Jiddu Krishnamurti (1895 - 1986) is widely, and correctly, recognised having been a teacher of international significance. Not the "World Teacher" that the Theosophists were preparing him to become, but something more usefully ecumenical; a free-ranging philosopher with allegiance only to the truth.
Although his writing remains fresh, I prefer videos of him being interviewed. To me they convey someone with more of a sense of humour.
Although Jiddu Krishnamurti was an independent spirit, like everyone else he appears a little staid compared to UG Krishnamurti (1918 - 2007) (and no relation, bizzarrely enough).
'UG' rejected all systems of thought and knowledge: for him there was no enlightenment to be gained, and nothing to understand.
Their lives overlapped sufficiently for them to converse frequently.
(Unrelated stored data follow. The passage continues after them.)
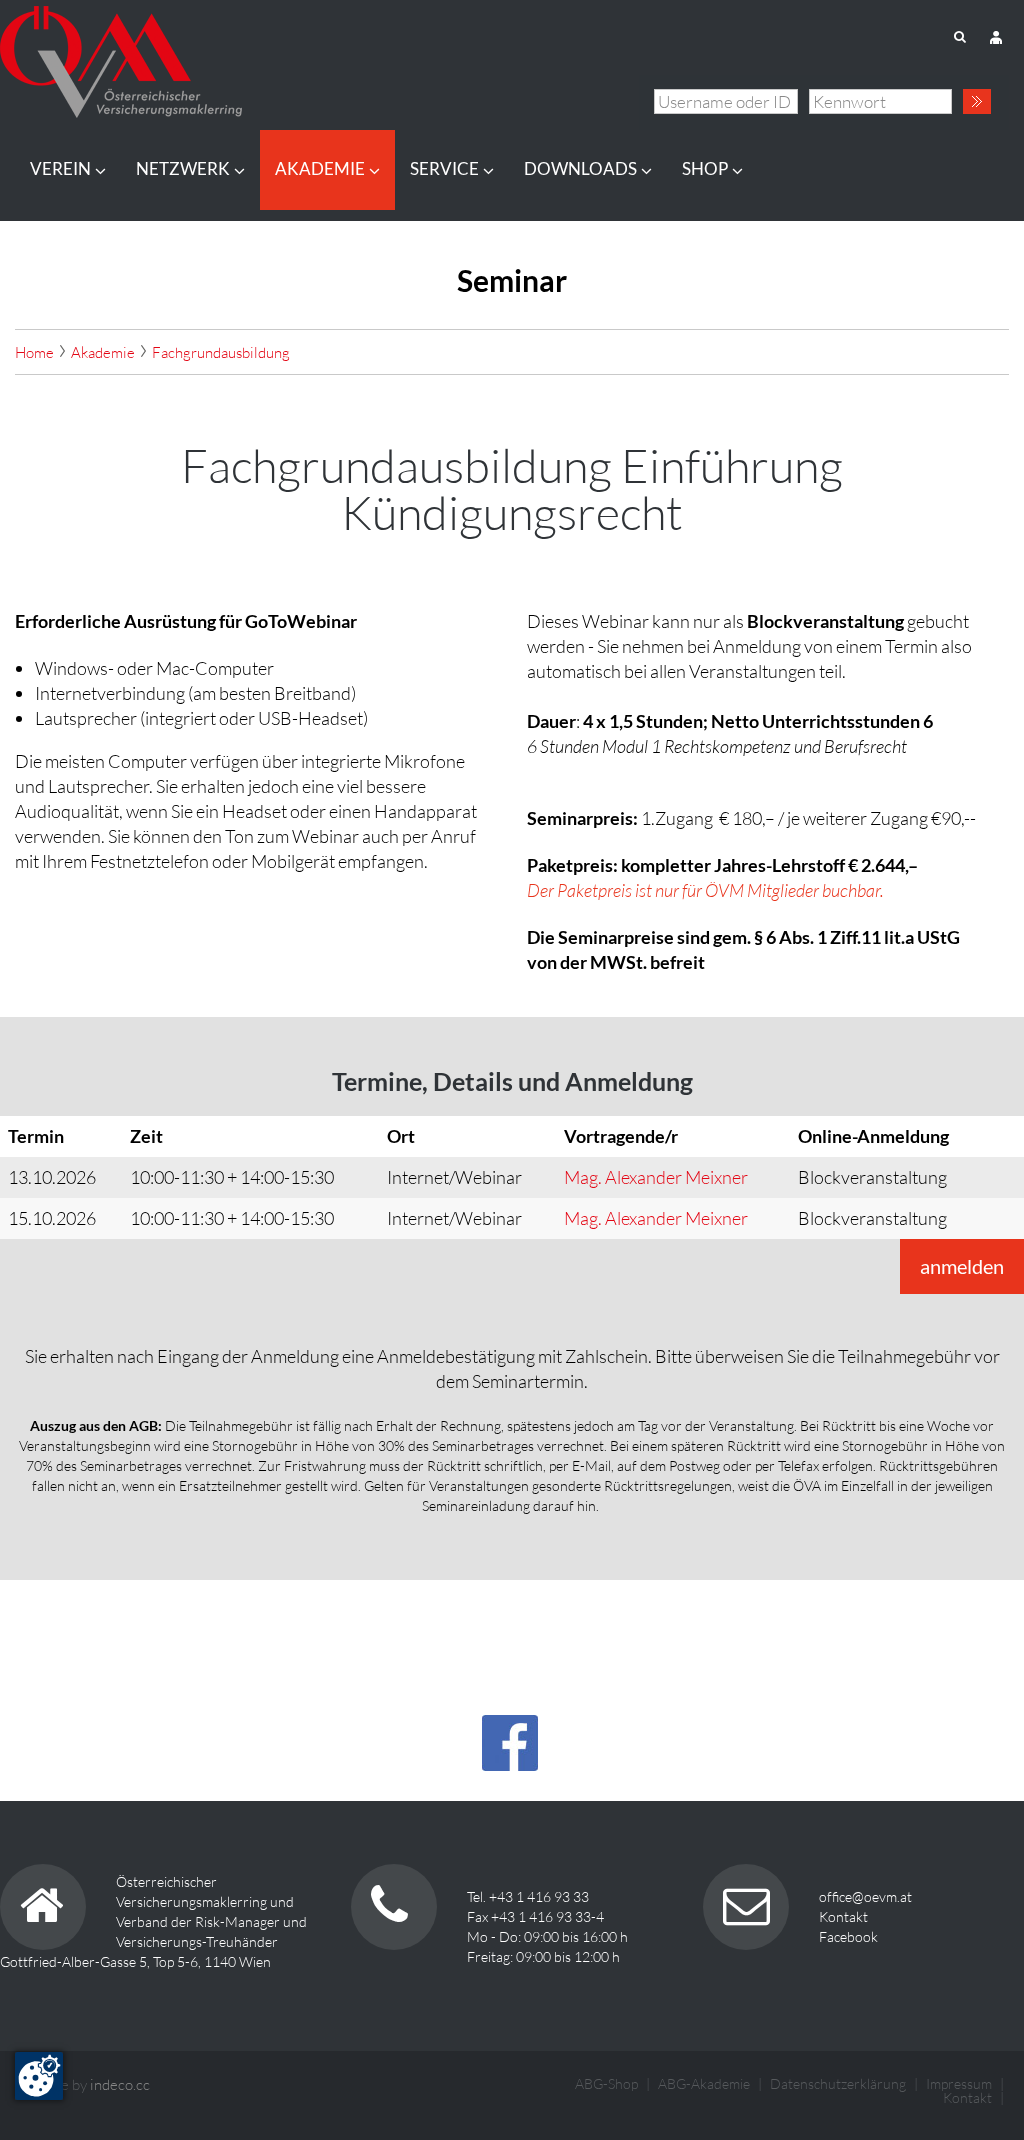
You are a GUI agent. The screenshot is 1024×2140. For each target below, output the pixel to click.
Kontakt (843, 1916)
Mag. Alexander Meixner (656, 1177)
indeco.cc (120, 2084)
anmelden (962, 1266)
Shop (705, 168)
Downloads (580, 168)
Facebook (848, 1936)
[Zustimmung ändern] (39, 2076)
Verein (60, 168)
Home (34, 352)
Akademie (320, 168)
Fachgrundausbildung (221, 352)
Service (444, 168)
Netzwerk (183, 168)
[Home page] (121, 56)
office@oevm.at (865, 1896)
However, UG Krishnamurti found those exchanges increasingly frustrating, as he later recounted;
The question that was uppermost in my mind every time I encountered Krishnamurti was this: 'What is there behind all those abstractions you are throwing at me? Is there anything at all? I am not interested in your poetic and romantic descriptions. As for your abstractions, you are no match to the mighty thinkers that India has produced—you can't hold a candle to them. The way you describe things gives me the feeling that you have at least "seen the sugar"—to use a familiar traditional metaphor—but I am not sure that you have tasted the sugar.'
I repeated this question time and again, one way or another, at every meeting with Krishnamurti and never received a direct or satisfactory answer. The total break came in Bombay. This was my last visit with him for a long time. Again I asked him if there was anything behind the abstractions he was throwing at me, 'Come clean for once.' Then he said with great force, 'You have no way of knowing it!' Then I said, 'If I have no way of knowing it and you have no way of communicating it, what the hell have we been doing? I have wasted seven years listening to you. You can give your precious time to somebody else. I am leaving for New York tomorrow.' Krishnamurti said, 'Pleasant journey and safe landing!'
What intrigues me about that last interaction is that, with language as his only medium, Jiddu could only communicate what he was able to put into words. And wonderful as his words were, they were also his limitation. What if he could have used touch, or at least communicate the physicality of what he was talking about?
(Coincidentally, it does make me giggle that the Society of Teachers of the Alexander Technique has three membership categories; 'Student', 'UK Teacher' and 'World Teacher'!)